%%

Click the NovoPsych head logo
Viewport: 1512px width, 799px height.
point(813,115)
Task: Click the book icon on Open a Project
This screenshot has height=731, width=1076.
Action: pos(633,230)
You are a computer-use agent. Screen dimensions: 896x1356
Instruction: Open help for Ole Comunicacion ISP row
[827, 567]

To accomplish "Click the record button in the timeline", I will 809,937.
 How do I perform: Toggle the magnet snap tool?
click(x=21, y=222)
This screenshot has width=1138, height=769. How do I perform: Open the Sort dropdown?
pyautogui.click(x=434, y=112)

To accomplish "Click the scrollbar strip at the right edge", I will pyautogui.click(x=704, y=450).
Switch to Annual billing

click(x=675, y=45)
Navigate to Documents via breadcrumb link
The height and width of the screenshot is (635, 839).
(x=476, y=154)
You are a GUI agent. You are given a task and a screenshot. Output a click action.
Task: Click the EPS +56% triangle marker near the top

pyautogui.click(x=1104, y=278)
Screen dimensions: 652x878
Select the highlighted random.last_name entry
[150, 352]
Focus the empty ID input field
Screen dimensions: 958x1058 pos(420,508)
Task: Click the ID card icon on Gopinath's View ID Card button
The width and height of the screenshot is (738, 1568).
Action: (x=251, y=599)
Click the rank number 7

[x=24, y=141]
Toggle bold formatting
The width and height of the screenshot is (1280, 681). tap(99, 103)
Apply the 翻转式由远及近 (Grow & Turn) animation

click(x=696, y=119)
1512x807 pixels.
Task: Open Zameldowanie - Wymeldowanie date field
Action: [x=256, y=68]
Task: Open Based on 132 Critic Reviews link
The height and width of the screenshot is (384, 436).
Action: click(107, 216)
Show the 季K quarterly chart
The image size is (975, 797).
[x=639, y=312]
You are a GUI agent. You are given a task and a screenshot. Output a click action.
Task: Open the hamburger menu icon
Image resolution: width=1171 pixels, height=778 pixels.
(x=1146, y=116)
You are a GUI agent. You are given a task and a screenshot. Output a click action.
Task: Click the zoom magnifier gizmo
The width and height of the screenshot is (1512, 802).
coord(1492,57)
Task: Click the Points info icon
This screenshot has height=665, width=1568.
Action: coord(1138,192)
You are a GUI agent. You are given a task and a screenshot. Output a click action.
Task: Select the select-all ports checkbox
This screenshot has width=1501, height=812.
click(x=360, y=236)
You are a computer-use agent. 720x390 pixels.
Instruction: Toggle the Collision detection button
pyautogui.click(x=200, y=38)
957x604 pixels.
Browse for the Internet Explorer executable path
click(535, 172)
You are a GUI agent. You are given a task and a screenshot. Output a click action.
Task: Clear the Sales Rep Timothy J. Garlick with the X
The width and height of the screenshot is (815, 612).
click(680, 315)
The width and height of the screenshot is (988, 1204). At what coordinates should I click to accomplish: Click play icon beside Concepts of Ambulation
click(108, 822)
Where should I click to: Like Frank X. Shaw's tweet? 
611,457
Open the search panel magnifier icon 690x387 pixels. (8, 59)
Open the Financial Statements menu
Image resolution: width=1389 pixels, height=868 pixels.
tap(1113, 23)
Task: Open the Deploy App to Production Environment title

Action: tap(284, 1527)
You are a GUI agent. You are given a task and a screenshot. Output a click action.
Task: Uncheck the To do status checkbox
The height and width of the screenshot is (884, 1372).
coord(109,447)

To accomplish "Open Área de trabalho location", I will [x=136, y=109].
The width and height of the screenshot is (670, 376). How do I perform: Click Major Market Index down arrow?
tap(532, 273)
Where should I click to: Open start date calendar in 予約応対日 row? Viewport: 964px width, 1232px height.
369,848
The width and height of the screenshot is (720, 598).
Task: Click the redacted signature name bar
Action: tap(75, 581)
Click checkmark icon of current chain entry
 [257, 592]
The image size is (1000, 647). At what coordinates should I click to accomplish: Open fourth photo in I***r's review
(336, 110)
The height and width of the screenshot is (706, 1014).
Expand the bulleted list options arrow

%%

WHAT IS BEING ASKED » Exact copies of the lines from the start of the data up to the line holding "Task: Click the ID", both included, are all that is needed.

SOLUTION FOR THIS PROBLEM »
Click the NovoPsych head logo
Viewport: 1512px width, 799px height.
point(813,115)
Task: Click the book icon on Open a Project
This screenshot has height=731, width=1076.
Action: pos(633,230)
You are a computer-use agent. Screen dimensions: 896x1356
Instruction: Open help for Ole Comunicacion ISP row
[827, 567]

To accomplish "Click the record button in the timeline", I will 809,937.
 How do I perform: Toggle the magnet snap tool?
click(x=21, y=222)
This screenshot has width=1138, height=769. How do I perform: Open the Sort dropdown?
pyautogui.click(x=434, y=112)

To accomplish "Click the scrollbar strip at the right edge", I will pyautogui.click(x=704, y=450).
Switch to Annual billing

click(x=675, y=45)
Navigate to Documents via breadcrumb link
The height and width of the screenshot is (635, 839).
(x=476, y=154)
You are a GUI agent. You are given a task and a screenshot. Output a click action.
Task: Click the EPS +56% triangle marker near the top

pyautogui.click(x=1104, y=278)
Screen dimensions: 652x878
Select the highlighted random.last_name entry
[150, 352]
Focus the empty ID input field
Screen dimensions: 958x1058 pos(420,508)
Task: Click the ID card icon on Gopinath's View ID Card button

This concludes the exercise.